START DATA IN THIS EXERCISE

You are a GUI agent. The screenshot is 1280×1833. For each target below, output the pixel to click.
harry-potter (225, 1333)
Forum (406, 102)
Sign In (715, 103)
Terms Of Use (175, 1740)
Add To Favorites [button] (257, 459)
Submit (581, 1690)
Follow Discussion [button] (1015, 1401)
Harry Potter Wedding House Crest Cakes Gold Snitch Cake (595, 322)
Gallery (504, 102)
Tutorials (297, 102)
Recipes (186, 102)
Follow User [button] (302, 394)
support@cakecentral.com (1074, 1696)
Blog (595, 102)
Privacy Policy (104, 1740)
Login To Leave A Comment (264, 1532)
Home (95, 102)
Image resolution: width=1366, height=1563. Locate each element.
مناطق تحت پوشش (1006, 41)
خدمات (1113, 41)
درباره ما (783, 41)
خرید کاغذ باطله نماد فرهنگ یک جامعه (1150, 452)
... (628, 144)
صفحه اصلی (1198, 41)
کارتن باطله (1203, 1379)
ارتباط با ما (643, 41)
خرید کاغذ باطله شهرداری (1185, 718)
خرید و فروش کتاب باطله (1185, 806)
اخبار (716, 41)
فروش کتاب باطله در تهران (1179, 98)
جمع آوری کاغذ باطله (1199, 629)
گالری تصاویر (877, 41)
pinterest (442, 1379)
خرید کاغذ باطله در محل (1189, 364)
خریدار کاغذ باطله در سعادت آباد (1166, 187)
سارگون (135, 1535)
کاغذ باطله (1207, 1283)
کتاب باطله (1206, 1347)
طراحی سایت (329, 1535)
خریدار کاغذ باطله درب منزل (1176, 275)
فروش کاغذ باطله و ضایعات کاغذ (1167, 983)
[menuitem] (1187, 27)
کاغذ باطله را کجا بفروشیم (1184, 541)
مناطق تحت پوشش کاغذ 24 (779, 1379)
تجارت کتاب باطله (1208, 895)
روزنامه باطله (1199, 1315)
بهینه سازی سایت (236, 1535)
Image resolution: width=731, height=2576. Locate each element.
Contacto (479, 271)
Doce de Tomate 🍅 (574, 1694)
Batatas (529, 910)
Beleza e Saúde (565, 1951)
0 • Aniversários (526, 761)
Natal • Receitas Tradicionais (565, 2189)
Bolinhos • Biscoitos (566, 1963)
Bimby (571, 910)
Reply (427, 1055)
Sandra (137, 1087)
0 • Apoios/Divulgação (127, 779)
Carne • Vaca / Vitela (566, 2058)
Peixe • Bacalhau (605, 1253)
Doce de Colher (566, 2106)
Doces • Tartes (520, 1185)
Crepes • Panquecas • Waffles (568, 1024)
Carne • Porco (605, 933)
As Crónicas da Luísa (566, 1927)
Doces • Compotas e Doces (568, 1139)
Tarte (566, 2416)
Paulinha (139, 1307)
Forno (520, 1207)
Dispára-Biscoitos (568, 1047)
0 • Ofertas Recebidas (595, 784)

END DATA IN THIS EXERCISE

> **WHAT YOU WILL DO**
Retype exactly the lines above, from the one with "Recipes (186, 102)" through the one with "pinterest (442, 1379)", inclusive.

> **SOLUTION TO THIS TASK**
Recipes (186, 102)
Follow User [button] (302, 394)
support@cakecentral.com (1074, 1696)
Blog (595, 102)
Privacy Policy (104, 1740)
Login To Leave A Comment (264, 1532)
Home (95, 102)
Image resolution: width=1366, height=1563. Locate each element.
مناطق تحت پوشش (1006, 41)
خدمات (1113, 41)
درباره ما (783, 41)
خرید کاغذ باطله نماد فرهنگ یک جامعه (1150, 452)
... (628, 144)
صفحه اصلی (1198, 41)
کارتن باطله (1203, 1379)
ارتباط با ما (643, 41)
خرید کاغذ باطله شهرداری (1185, 718)
خرید و فروش کتاب باطله (1185, 806)
اخبار (716, 41)
فروش کتاب باطله در تهران (1179, 98)
جمع آوری کاغذ باطله (1199, 629)
گالری تصاویر (877, 41)
pinterest (442, 1379)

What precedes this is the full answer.